In fact, be very careful trying to extend any conclusion from marine
research to a freshwater aquarium. While Dr. Hovanec did throw in the
occasional mention of freshwater, the research he sited was in open
ocean settings - not even coastal settings. I don't think his
discussion can be reasonably extended to a natural freshwater
environment, much less to a freshwater aquarium.
> Also, I am not sure what they mean by the threshhold
> amounts of N and P that algae require. Does it mean
> that when you have reached those levels you should
> have lots of algae? Or just detectable algae? How
> were those numbers derived?
I couldn't find any use of the term "threshhold" or "threshold" in
Hovanec's article, so I'm without context.

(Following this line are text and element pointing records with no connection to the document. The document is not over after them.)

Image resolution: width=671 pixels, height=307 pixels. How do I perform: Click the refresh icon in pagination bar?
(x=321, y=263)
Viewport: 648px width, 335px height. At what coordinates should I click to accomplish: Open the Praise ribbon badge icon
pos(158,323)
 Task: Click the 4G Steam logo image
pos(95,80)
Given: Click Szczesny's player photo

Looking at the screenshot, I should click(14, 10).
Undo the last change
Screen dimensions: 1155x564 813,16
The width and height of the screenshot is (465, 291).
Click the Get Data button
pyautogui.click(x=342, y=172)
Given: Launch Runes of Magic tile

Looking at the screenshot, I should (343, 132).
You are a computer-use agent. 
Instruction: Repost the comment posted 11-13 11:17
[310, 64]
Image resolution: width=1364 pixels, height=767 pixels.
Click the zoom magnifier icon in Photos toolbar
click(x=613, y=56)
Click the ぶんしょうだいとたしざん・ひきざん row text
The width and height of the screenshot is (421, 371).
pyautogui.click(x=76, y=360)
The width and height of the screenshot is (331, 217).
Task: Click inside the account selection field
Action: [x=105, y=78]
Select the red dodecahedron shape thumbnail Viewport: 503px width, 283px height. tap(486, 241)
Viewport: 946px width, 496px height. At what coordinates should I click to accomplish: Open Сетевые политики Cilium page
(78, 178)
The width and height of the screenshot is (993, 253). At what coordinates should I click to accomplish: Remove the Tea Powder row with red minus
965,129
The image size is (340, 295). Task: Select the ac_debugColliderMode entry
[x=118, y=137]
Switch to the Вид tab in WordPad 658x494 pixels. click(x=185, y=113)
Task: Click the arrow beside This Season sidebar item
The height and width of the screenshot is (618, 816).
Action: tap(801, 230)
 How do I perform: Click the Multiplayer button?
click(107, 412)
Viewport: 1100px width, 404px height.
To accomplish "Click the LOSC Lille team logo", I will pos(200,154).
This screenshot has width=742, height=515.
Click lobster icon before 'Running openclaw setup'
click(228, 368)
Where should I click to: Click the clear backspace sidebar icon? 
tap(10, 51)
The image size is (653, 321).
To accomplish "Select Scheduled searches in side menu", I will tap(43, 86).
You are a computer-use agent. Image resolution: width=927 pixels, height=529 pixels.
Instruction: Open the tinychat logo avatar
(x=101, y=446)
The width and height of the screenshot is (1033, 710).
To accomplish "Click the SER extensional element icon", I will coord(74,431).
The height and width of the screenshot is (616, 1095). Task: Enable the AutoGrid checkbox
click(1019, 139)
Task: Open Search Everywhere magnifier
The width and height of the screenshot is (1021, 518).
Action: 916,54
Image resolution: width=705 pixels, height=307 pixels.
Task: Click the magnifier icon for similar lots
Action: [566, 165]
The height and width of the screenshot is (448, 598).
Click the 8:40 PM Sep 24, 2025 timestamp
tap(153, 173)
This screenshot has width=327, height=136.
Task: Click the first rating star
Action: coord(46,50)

Perhaps the term is being
used to describe the minimum concentration necessary for a population to
maintain it's existing size.
> "it is extremely doubtful that nitrogen and phosphorus
> are at such low levels in aquaria that they limit or
> prevent the growth of algae." Do they imply that
> there is no utility to keeping your N and P at low
> levels? What if your N and P double? Triple? Should
> you be already above threshhold values, will it make a
> difference? I believe so.
The "low levels" that Dr. Hovanec refers to seem to be 1.4 mg/l total
nitrogen and 0.3 mg/l total phosphorus. Those values correspond to more
than 6 mg/l nitrate and almost 1 mg/l of phosphate. Nitrate and
phosphate may well be the only significant forms of dissolved nitrogen
and phosphorus in a well-polished planted tank. Levels lower than those
are very commonly reported in planted tanks; in fact those values
wouldn't even be considered low. If all we had to do to control algae
was to keep the N and P levels below 1.4 mg/l and 0.3 mg/l,
respectively, then controlling algae would be a piece of cake.
> The article implies that the greater body of
> literature supports phosphorous as the most important
> limiting factor in freshwater.
This is an old and common generalization. You can find examples in the
literature were pretty much any potentially limiting factor was found to
limit algae growth. Generalizations like "phosphorus is the most
important limiting factor in freshwater" may be true, but they are
without value when applied to specific conditions, and certainly without
value when applied to an aquarium.
> What we lack are rigorous experiments. Or even
> semi-rigorous. Our tools of measurement (test kits)
> are crude. To be more accurate in experiments, we
> should setup fishless tanks (no fish food),
> reconstituted water, and strictly controlled inputs,
> with control tanks under the exact same conditions as
> the experimental tank.
I don't think that rigorous or even semi-rigorous experiments do us much
good. Most of us don't keep aquariums in a conditions that comes
anywhere near the conditions of a well-controlled scientific experiment
so it would be difficult to apply the results of such an experiment.
Perhaps it would be more useful if we stopped trying to extend
observations from natural settings to application in our home aquariums
and instead started relying more on our own experience and observations.
> One interesting phenomenon that I have observed in my
> own tanks is that algae when moved to an algae-free
> tank usually dies quickly. What makes this so?
Algae are highly evolved specialists. They tend to thrive in one
tightly defined set of conditions, and not elsewhere. Algae are
difficult to successfully trans"plant", even if you have tried hard to
make its new home supports other algae and the setting appears suitable
for its growth.
> Enough rambling. Just a call for science. More of
> it. And more art too. :)
Science. Where there is money, science follows. If you could assemble
the money necessary for research you would find that there's no shortage
of qualified people who are eager to do the work.